> **Work required**:
Somewhere in the records below is a line containing "TPMS (163, 2226)". Copy that line and everything after it through the end, unchanged.

> **Data shown**:
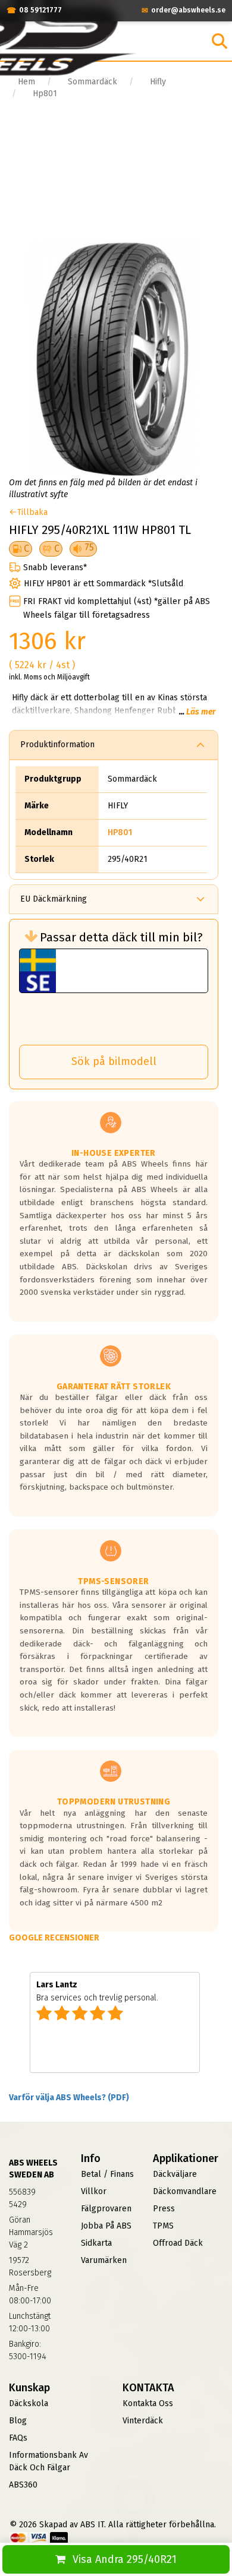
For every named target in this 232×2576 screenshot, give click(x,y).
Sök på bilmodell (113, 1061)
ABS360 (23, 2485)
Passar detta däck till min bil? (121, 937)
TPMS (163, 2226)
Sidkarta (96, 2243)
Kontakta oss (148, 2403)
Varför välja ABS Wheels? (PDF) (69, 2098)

> **Result of the exercise**:
TPMS (163, 2226)
Sidkarta (96, 2243)
Kontakta oss (148, 2403)
Varför välja ABS Wheels? (PDF) (69, 2098)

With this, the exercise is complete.